Von Julie Bodenmann
Einige Unternehmen fördern das Fussballfieber mit Grossleinwand und Tippspiel, andere überwachen hohe Downloadraten, sperren Online-TV und verbieten Radios. Was Fussballbegeisterte während der WM tun können, oder leider lassen müssen, ist abhängig von der Regelung ihrer Arbeitszeiten.
Klar ist für Rainer Mössinger, Leiter Rechtsdienst beim KV Schweiz: Im Vorteil sind jene, die ihre Arbeitszeit selber einteilen können, dank Jahresarbeitszeit oder Gleitzeitreglement. Dies gelte allerdings nur, solange die Spiele ausserhalb der vorgeschriebenen Präsenzzeiten stattfinden. Während der vertraglich vereinbarten Arbeitszeit verpflichte man sich gegenüber dem Arbeitgeber, seine Arbeit zu verrichten.
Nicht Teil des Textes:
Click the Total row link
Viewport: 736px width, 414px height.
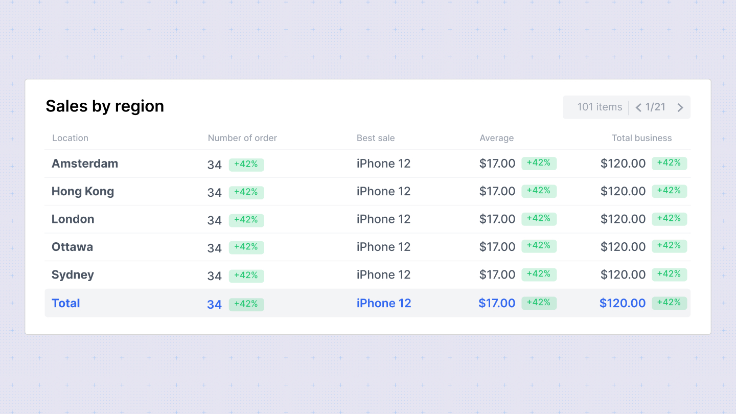[65, 303]
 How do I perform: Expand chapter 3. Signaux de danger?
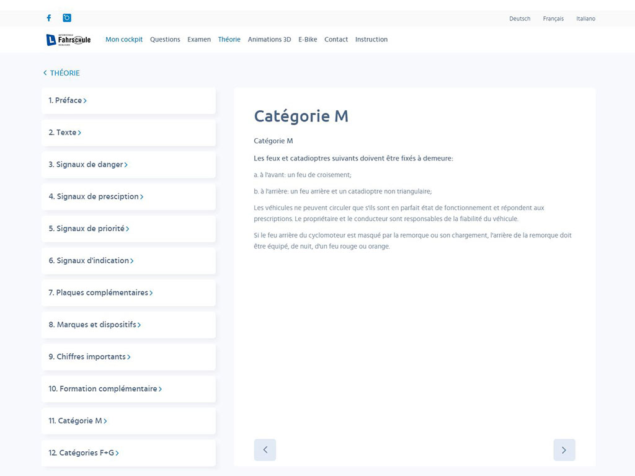(x=88, y=165)
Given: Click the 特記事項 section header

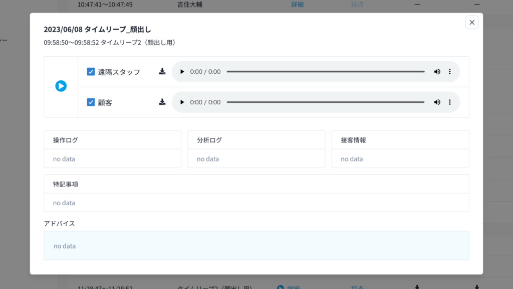Looking at the screenshot, I should [256, 184].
Das Mitfiebern am Arbeitsplatz ist also kein Recht, sondern bleibt ein Vergnügen, abhängig vom Gesetz, sowie von speziellen Richtlinien der jeweiligen Firma.
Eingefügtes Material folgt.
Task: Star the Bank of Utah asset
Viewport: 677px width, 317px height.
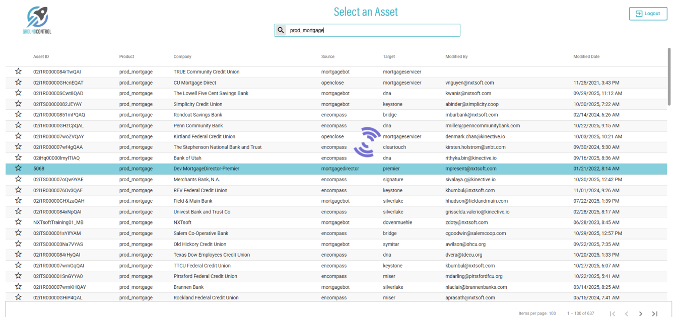Action: point(19,157)
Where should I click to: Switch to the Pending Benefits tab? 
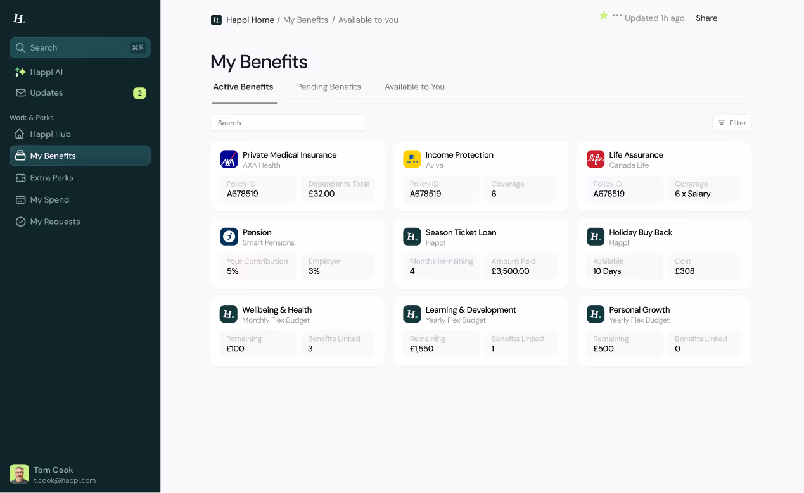point(329,87)
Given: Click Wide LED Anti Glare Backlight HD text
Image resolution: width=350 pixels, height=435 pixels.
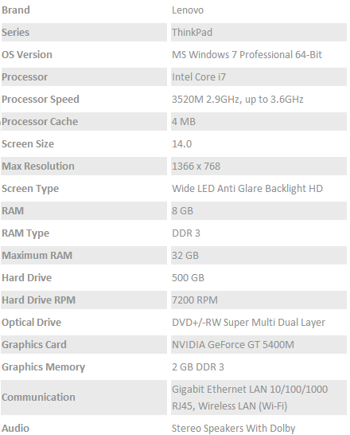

Die Chefs sind Schiedsrichter
Gegenüber «Blick» zeigten viele Schweizer Unternehmen flexibel. Roche Schweiz zeigt heute Nachmittag das Spiel Schweiz-Spanien sogar auf Grossleinwand. Bei Migros dürfen sich alle, die «es sich zeitlich einrichten können, keine Sitzung oder eine Stellvertretung haben», für das Fussballspiel freinehmen. Als Arbeitszeit gilt das Fussballschauen aber grundsätzlich nicht. Da nützt es auch nichts, wenn der Chef fleissig mitschaut.
«20 Minuten» berichtete jedoch von düsteren Zeiten für Fussballfans im Infodienst des Kantons Luzern. Fernsehen ist klar verboten. Wer trotzdem auf Online-TV-Anbieter zurückgreift hinterlässt Spuren: Bei einer besonders hohen Downloadrate werde der Zugang zu diesen Seiten kurzerhand gesperrt: eine rote Karte für Fussballbegeisterte. Bei den Zuger Kantonsbehörden verstösst selbst das Mitfiebern am Radio gegen die Vorschriften.
Nur, heutzutage konkurrieren noch ganz andere Technologien mit der Arbeit. Auf Smartphones, iPads und Co. kann man das Ballspiel auch im Kleinformat mitverfolgen. Ganz unauffällig, und vor allem unabhängig vom Internetanschluss der Firma.
Kein Eigentor schiessen
Für diejenigen, die es trotz einem Verbot am Arbeitsplatz nicht lassen können, hier noch ein rechtlicher Hinweis: «Fernsehen am Arbeitsplatz ist keine gravierende Pflichtverletzung. Der Chef müsste den Mitarbeiter zunächst verwarnen, am besten schriftlich», so Mössinger. Ob man es darauf anlegen sollte, bleibt allerdings dennoch fraglich.
Denn immer mehr Firmen überwachen die Internetznutzung ihrer Mitarbeitenden: «Monitoring ist eine Realität, aber Firmen müssen über das Ausmass dieser Vorkehrungen informieren. Wichtig ist dabei die Transparenz», so Peter Kyburz, Generalsekretär des KV Schweiz. Ein Unternehmen könne das Fussballschauen kultivieren, mit Tippspiel und Fernseheinrichtung zum Beispiel – das motiviert, und macht die WM zu einem Gemeinschaftserlebnis. Es ist allerdings durchaus nicht jedem Betrieb möglich, den Angestellten freizugeben. Und sogar wenn der Betrieb es erlaubt, auch während der WM gilt: «Arbeitszeit bleibt Arbeitszeit.» Also, ausstempeln nicht vergessen.